SOAL TUGAS 1:
Berdasarkan teks halaman, siapa yang memandu diskusi tersebut?
SOAL TUGAS 2:
Tentukan apakah setiap pernyataan berikut sesuai dengan teks halaman. Jawab ya atau tidak, lalu kutip kata-kata penentunya dari teks.
(a) Diskusi diadakan di Ruang 3.1.1 Fakultas Hukum UGM.
(b) Sambutan Ketua KMMH disampaikan langsung oleh Ketua KMMH sendiri.
(c) Vanny Aldilla menyebut dasar hukum direct license ada pada Pasal 9 ayat (1) Undang-Undang Nomor 28 tahun 2014.

TEKS HALAMAN:
..........

Diskusi KMMH FH UGM Soroti Diskursus Direct License dalam Industri Musik  Paradoks Perlindungan HKI di Era Digital

Keluarga Mahasiswa Magister Hukum Bisnis dan Kenegaraan (KMMH) Fakultas Hukum UGM menggelar diskusi publik bertajuk “Diskursus Direct License dalam Industri Musik: Paradoks Perlindungan HKI di Era Digital” sebagai respons atas polemik terkait model lisensi langsung di dunia musik. Forum akademik ini menghadirkan dua narasumber utama, yakni Vanny Aldilla dari Kantor Wilayah Kementerian Hukum dan HAM DIY serta Prof. Tomi Suryo Utomo, S.H., LL.M., Ph.D. dari Fakultas Hukum UGM. Diskusi dipandu oleh Hizkia Stevanus Lumenta, mahasiswa Magister Hukum Bisnis, yang memandu sesi tanya jawab dan merangkum isu hukum kekayaan intelektual di ranah digital. Dengan pendekatan multidisipliner, para pembicara menyoroti tantangan perlindungan hak cipta, dinamika ekonomi kreatif, dan kebutuhan regulasi adaptif bagi pelaku industri musik.

Kegiatan ini berlangsung Rabu (14/5/2025), pukul 13.00–15.10 WIB di Ruang 3.1.1 Fakultas Hukum UGM dan diikuti peserta beragam—mulai mahasiswa, praktisi, hingga pelaku serta penikmat musik. Acara diawali sambutan Ketua KMMH yang diwakili Naufal Rizqiyanto, Ketua Departemen Kajian dan Penelitian KMMH, yang menekankan pentingnya dialog kritis bagi perkembangan studi hukum bisnis. Sambutan resmi pembuka disampaikan Dr. Totok Dwi Diantoro, S.H., M.A., LL.M., Sekretaris Prodi Hukum Bisnis dan Kenegaraan FH UGM, yang menegaskan komitmen fakultas mendampingi isu-isu kekayaan intelektual kontemporer

Dalam penyampaian mewakili pihak Kanwil Kemenkum DIY, Vanny Aldilla menjelaskan bahwa dasar hukum direct license ada pada Pasal 9 ayat (1) Undang-Undang Nomor 28 tahun 2014 tentang Hak Cipta. Peraturan Pemerintah Nomor 56 Tahun 2021 tentang Pengelolaan Royalti Hak Cipta Lagu dan atau Musik. Kemudian aturan pelaksanaan dari Peraturan Pemerintah melalui Peraturan Menteri Hukum dan HAM Nomor 9 Tahun 2022. Undang-Undang Hak Cipta, royalti musik ini dipusatkan kepada sebuah lembaga yaitu LMKN melalui Peraturan pemerintah  menyebutkan penggunaan secara komersial dalam bentuk pelayanan publik yang bersifat komersial harus membayar royalti kepada pencipta, pemegang hak cipta dan atau pemilik hak terkait melalui LMKN. Pembayaran royalti dalam satu pintu sesuai Undang-Undang Hak Cipta melalui LMKN, sistem tersebut diberi nama direct license.

..........

CUPLIKAN DATA:

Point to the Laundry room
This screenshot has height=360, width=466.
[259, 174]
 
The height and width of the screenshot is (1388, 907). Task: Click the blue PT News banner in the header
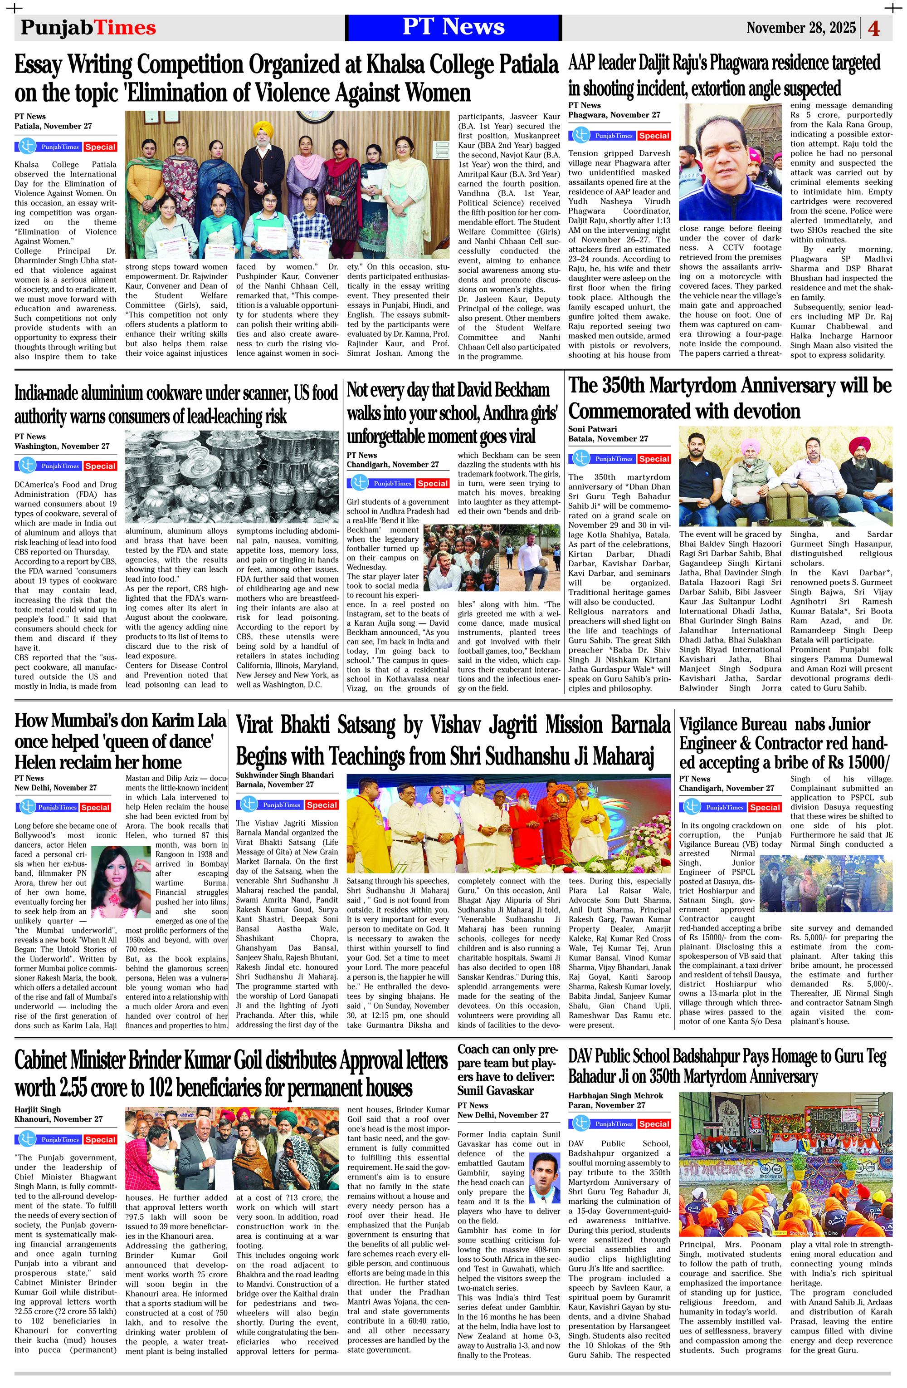pos(453,27)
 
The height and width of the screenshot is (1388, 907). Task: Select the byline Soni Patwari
pos(592,429)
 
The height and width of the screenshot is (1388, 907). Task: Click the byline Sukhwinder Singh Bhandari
pos(284,775)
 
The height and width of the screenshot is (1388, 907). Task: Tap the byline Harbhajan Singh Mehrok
pos(615,1096)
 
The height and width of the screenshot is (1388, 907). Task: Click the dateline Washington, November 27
pos(62,446)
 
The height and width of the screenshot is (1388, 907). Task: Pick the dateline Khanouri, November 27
pos(59,1119)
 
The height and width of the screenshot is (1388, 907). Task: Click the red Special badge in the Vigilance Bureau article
pos(765,807)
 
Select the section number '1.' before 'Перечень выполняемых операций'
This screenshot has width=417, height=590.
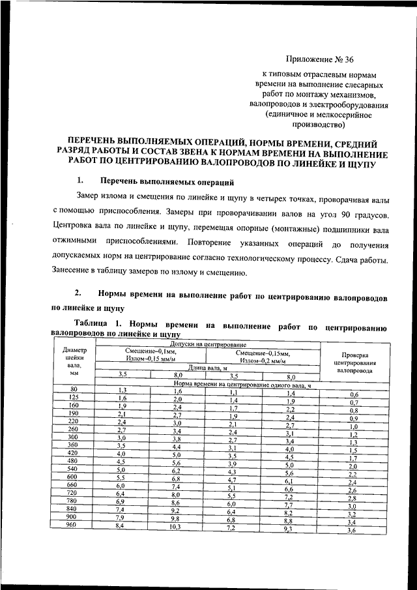79,181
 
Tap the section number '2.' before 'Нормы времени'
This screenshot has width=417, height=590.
78,294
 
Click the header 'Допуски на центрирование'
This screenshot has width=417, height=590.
208,343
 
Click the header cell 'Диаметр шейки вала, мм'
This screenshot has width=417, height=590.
74,362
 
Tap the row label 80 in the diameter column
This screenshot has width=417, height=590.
74,389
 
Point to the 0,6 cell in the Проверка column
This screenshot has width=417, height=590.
354,395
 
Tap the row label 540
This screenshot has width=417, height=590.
74,468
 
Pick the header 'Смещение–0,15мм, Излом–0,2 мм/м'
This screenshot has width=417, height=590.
263,356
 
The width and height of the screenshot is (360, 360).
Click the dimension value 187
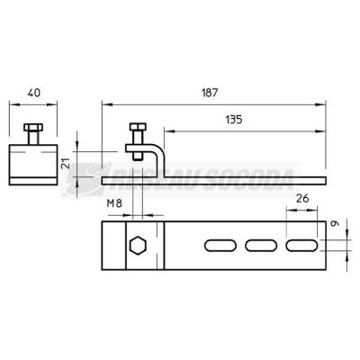(210, 93)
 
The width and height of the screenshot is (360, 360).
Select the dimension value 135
(234, 120)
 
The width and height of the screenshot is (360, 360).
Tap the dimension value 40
(33, 93)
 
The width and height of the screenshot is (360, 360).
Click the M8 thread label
(114, 203)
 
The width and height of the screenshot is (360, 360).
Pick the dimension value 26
(302, 198)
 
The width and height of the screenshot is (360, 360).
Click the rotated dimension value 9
(336, 223)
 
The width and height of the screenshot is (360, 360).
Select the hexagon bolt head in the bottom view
(138, 246)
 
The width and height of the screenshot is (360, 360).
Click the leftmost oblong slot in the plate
(220, 246)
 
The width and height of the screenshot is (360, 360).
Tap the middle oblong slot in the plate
(261, 246)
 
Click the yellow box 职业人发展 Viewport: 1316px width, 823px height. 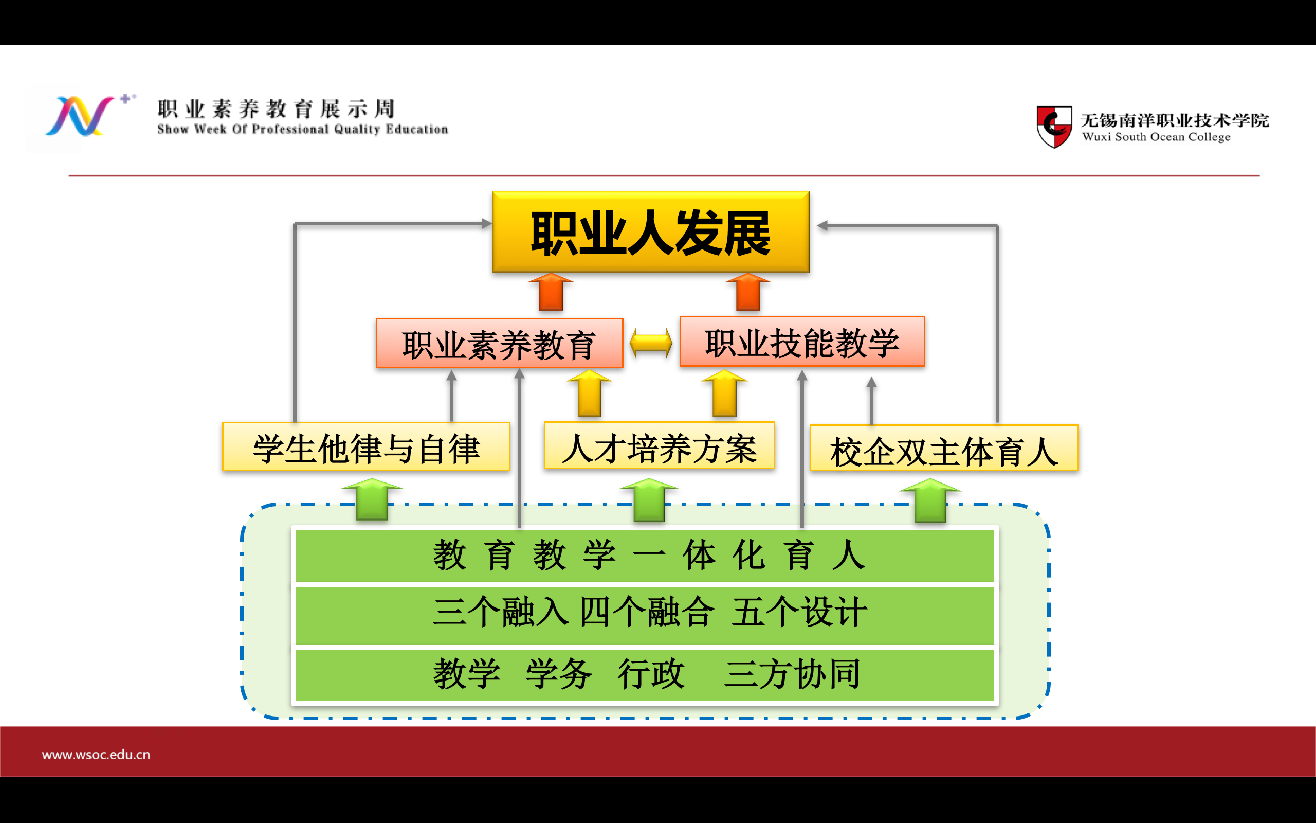tap(651, 232)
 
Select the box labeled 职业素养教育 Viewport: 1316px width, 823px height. tap(499, 344)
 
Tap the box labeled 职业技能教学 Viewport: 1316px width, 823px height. tap(802, 341)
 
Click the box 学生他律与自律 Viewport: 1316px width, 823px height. tap(366, 446)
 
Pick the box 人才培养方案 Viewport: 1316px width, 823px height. tap(659, 445)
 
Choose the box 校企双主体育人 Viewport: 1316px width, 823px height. tap(944, 448)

..........

HASIL TUGAS 1:
Hizkia Stevanus Lumenta, mahasiswa Magister Hukum Bisnis.

HASIL TUGAS 2:
(a) Ya: "di Ruang 3.1.1 Fakultas Hukum UGM"
(b) Tidak: "sambutan Ketua KMMH yang diwakili Naufal Rizqiyanto"
(c) Ya: "dasar hukum direct license ada pada Pasal 9 ayat (1) Undang-Undang Nomor 28 tahun 2014 tentang Hak Cipta"